Saved data entries
== == ==
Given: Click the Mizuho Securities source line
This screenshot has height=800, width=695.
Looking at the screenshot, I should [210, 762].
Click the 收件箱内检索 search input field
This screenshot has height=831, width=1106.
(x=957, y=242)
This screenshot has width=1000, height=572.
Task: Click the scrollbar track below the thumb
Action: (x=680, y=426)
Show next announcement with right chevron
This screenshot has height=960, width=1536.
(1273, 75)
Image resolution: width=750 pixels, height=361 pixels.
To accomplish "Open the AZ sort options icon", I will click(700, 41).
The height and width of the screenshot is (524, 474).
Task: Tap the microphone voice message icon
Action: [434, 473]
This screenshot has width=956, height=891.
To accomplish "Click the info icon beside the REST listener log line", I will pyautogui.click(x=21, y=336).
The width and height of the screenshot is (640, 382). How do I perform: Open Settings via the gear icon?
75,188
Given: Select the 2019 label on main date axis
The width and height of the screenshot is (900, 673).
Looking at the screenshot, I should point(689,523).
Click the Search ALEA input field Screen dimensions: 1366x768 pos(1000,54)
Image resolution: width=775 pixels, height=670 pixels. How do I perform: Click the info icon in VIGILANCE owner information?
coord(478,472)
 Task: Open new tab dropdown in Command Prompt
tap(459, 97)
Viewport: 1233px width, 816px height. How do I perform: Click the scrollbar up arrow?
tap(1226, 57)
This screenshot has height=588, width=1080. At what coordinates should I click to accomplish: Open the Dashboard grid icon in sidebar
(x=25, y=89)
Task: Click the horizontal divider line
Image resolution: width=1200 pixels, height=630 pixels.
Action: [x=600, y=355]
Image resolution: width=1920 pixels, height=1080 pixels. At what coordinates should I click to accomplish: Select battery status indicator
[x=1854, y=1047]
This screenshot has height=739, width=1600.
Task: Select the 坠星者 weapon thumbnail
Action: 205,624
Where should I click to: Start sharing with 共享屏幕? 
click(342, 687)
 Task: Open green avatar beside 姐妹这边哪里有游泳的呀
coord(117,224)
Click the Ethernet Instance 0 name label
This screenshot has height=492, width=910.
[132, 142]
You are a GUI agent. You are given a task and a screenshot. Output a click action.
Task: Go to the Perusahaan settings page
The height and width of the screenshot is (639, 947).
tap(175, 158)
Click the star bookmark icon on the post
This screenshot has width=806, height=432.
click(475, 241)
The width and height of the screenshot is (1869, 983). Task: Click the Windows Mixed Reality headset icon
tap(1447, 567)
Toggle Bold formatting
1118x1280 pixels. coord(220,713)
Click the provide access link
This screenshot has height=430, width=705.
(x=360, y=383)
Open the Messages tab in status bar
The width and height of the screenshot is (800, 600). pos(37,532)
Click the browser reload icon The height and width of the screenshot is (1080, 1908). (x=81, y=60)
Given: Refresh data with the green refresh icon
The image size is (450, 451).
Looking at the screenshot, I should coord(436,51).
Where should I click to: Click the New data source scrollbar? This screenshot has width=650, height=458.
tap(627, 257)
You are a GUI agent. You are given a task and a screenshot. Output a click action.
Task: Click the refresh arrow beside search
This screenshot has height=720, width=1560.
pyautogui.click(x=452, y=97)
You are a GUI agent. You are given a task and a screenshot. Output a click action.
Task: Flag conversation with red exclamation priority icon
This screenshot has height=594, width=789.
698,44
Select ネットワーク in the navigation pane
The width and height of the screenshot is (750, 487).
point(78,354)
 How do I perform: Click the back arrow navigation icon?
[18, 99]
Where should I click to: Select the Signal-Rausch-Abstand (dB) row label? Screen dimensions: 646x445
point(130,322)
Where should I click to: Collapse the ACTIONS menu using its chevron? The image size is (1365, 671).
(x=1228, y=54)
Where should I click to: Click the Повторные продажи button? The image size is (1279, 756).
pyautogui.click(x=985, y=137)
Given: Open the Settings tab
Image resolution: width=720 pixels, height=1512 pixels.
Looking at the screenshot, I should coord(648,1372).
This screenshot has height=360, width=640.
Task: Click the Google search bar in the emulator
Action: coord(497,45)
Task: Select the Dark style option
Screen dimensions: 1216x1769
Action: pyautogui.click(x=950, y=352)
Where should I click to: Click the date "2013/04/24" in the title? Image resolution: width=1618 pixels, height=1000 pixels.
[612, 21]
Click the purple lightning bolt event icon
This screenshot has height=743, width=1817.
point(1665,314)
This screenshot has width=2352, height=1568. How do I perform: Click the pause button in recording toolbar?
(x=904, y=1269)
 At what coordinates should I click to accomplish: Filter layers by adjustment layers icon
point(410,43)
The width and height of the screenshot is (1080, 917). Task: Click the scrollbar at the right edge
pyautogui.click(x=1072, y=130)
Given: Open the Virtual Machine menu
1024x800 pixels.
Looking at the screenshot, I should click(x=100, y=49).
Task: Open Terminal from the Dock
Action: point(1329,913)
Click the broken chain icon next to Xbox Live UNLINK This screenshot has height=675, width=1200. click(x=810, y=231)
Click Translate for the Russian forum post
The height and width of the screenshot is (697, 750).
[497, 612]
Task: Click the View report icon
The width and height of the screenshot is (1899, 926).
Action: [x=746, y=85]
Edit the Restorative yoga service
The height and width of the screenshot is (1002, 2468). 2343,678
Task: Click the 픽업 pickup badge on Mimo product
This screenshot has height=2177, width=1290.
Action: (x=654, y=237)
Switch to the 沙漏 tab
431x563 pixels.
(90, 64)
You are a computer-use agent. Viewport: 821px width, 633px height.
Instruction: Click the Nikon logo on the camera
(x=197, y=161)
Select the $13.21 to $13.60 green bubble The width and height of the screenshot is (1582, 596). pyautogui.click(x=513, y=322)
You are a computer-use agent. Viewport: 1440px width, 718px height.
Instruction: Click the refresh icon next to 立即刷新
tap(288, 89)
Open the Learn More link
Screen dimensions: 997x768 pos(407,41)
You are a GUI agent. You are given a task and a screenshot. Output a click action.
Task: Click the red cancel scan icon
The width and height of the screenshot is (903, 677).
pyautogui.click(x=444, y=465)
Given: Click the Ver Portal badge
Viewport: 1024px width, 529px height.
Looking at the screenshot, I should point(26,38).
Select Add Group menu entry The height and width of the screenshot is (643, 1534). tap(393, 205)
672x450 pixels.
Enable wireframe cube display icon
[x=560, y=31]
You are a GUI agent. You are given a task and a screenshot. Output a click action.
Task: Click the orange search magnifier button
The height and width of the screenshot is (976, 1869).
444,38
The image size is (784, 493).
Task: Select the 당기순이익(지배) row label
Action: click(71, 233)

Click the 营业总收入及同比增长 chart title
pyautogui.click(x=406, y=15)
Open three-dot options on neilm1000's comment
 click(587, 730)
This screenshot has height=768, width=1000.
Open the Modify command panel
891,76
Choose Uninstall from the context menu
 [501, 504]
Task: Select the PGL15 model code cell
== == ==
Try it: Reproduce the data in its entirety. Keep every character unchanged.

Result:
Given: Click the Mizuho Securities source line
This screenshot has height=800, width=695.
Looking at the screenshot, I should [210, 762].
Click the 收件箱内检索 search input field
This screenshot has height=831, width=1106.
(x=957, y=242)
This screenshot has width=1000, height=572.
Task: Click the scrollbar track below the thumb
Action: (x=680, y=426)
Show next announcement with right chevron
This screenshot has height=960, width=1536.
(1273, 75)
Image resolution: width=750 pixels, height=361 pixels.
To accomplish "Open the AZ sort options icon", I will click(700, 41).
The height and width of the screenshot is (524, 474).
Task: Tap the microphone voice message icon
Action: [434, 473]
This screenshot has width=956, height=891.
To accomplish "Click the info icon beside the REST listener log line", I will pyautogui.click(x=21, y=336).
The width and height of the screenshot is (640, 382). How do I perform: Open Settings via the gear icon?
75,188
Given: Select the 2019 label on main date axis
The width and height of the screenshot is (900, 673).
Looking at the screenshot, I should point(689,523).
Click the Search ALEA input field Screen dimensions: 1366x768 pos(1000,54)
Image resolution: width=775 pixels, height=670 pixels. How do I perform: Click the info icon in VIGILANCE owner information?
coord(478,472)
 Task: Open new tab dropdown in Command Prompt
tap(459, 97)
Viewport: 1233px width, 816px height. How do I perform: Click the scrollbar up arrow?
tap(1226, 57)
This screenshot has height=588, width=1080. At what coordinates should I click to accomplish: Open the Dashboard grid icon in sidebar
(x=25, y=89)
Task: Click the horizontal divider line
Image resolution: width=1200 pixels, height=630 pixels.
Action: [x=600, y=355]
Image resolution: width=1920 pixels, height=1080 pixels. At what coordinates should I click to accomplish: Select battery status indicator
[x=1854, y=1047]
This screenshot has height=739, width=1600.
Task: Select the 坠星者 weapon thumbnail
Action: 205,624
Where should I click to: Start sharing with 共享屏幕? 
click(342, 687)
 Task: Open green avatar beside 姐妹这边哪里有游泳的呀
coord(117,224)
Click the Ethernet Instance 0 name label
This screenshot has height=492, width=910.
[132, 142]
You are a GUI agent. You are given a task and a screenshot. Output a click action.
Task: Go to the Perusahaan settings page
The height and width of the screenshot is (639, 947).
tap(175, 158)
Click the star bookmark icon on the post
This screenshot has width=806, height=432.
click(475, 241)
The width and height of the screenshot is (1869, 983). Task: Click the Windows Mixed Reality headset icon
tap(1447, 567)
Toggle Bold formatting
1118x1280 pixels. coord(220,713)
Click the provide access link
This screenshot has height=430, width=705.
(x=360, y=383)
Open the Messages tab in status bar
The width and height of the screenshot is (800, 600). pos(37,532)
Click the browser reload icon The height and width of the screenshot is (1080, 1908). (x=81, y=60)
Given: Refresh data with the green refresh icon
The image size is (450, 451).
Looking at the screenshot, I should coord(436,51).
Where should I click to: Click the New data source scrollbar? This screenshot has width=650, height=458.
tap(627, 257)
You are a GUI agent. You are given a task and a screenshot. Output a click action.
Task: Click the refresh arrow beside search
This screenshot has height=720, width=1560.
pyautogui.click(x=452, y=97)
You are a GUI agent. You are given a task and a screenshot. Output a click action.
Task: Flag conversation with red exclamation priority icon
This screenshot has height=594, width=789.
698,44
Select ネットワーク in the navigation pane
The width and height of the screenshot is (750, 487).
point(78,354)
 How do I perform: Click the back arrow navigation icon?
[18, 99]
Where should I click to: Select the Signal-Rausch-Abstand (dB) row label? Screen dimensions: 646x445
point(130,322)
Where should I click to: Collapse the ACTIONS menu using its chevron? The image size is (1365, 671).
(x=1228, y=54)
Where should I click to: Click the Повторные продажи button? The image size is (1279, 756).
pyautogui.click(x=985, y=137)
Given: Open the Settings tab
Image resolution: width=720 pixels, height=1512 pixels.
Looking at the screenshot, I should coord(648,1372).
This screenshot has height=360, width=640.
Task: Click the Google search bar in the emulator
Action: coord(497,45)
Task: Select the Dark style option
Screen dimensions: 1216x1769
Action: pyautogui.click(x=950, y=352)
Where should I click to: Click the date "2013/04/24" in the title? Image resolution: width=1618 pixels, height=1000 pixels.
[612, 21]
Click the purple lightning bolt event icon
This screenshot has height=743, width=1817.
point(1665,314)
This screenshot has width=2352, height=1568. How do I perform: Click the pause button in recording toolbar?
(x=904, y=1269)
 At what coordinates should I click to accomplish: Filter layers by adjustment layers icon
point(410,43)
The width and height of the screenshot is (1080, 917). Task: Click the scrollbar at the right edge
pyautogui.click(x=1072, y=130)
Given: Open the Virtual Machine menu
1024x800 pixels.
Looking at the screenshot, I should click(x=100, y=49).
Task: Open Terminal from the Dock
Action: point(1329,913)
Click the broken chain icon next to Xbox Live UNLINK This screenshot has height=675, width=1200. click(x=810, y=231)
Click Translate for the Russian forum post
The height and width of the screenshot is (697, 750).
[497, 612]
Task: Click the View report icon
The width and height of the screenshot is (1899, 926).
Action: [x=746, y=85]
Edit the Restorative yoga service
The height and width of the screenshot is (1002, 2468). 2343,678
Task: Click the 픽업 pickup badge on Mimo product
This screenshot has height=2177, width=1290.
Action: (x=654, y=237)
Switch to the 沙漏 tab
431x563 pixels.
(90, 64)
You are a computer-use agent. Viewport: 821px width, 633px height.
Instruction: Click the Nikon logo on the camera
(x=197, y=161)
Select the $13.21 to $13.60 green bubble The width and height of the screenshot is (1582, 596). pyautogui.click(x=513, y=322)
You are a computer-use agent. Viewport: 1440px width, 718px height.
Instruction: Click the refresh icon next to 立即刷新
tap(288, 89)
Open the Learn More link
Screen dimensions: 997x768 pos(407,41)
You are a GUI agent. You are given a task and a screenshot. Output a click action.
Task: Click the red cancel scan icon
The width and height of the screenshot is (903, 677).
pyautogui.click(x=444, y=465)
Given: Click the Ver Portal badge
Viewport: 1024px width, 529px height.
Looking at the screenshot, I should point(26,38).
Select Add Group menu entry The height and width of the screenshot is (643, 1534). tap(393, 205)
672x450 pixels.
Enable wireframe cube display icon
[x=560, y=31]
You are a GUI agent. You are given a task and a screenshot. Output a click action.
Task: Click the orange search magnifier button
The height and width of the screenshot is (976, 1869).
444,38
The image size is (784, 493).
Task: Select the 당기순이익(지배) row label
Action: click(71, 233)

Click the 营业总收入及同比增长 chart title
pyautogui.click(x=406, y=15)
Open three-dot options on neilm1000's comment
 click(587, 730)
This screenshot has height=768, width=1000.
Open the Modify command panel
891,76
Choose Uninstall from the context menu
 [501, 504]
Task: Select the PGL15 model code cell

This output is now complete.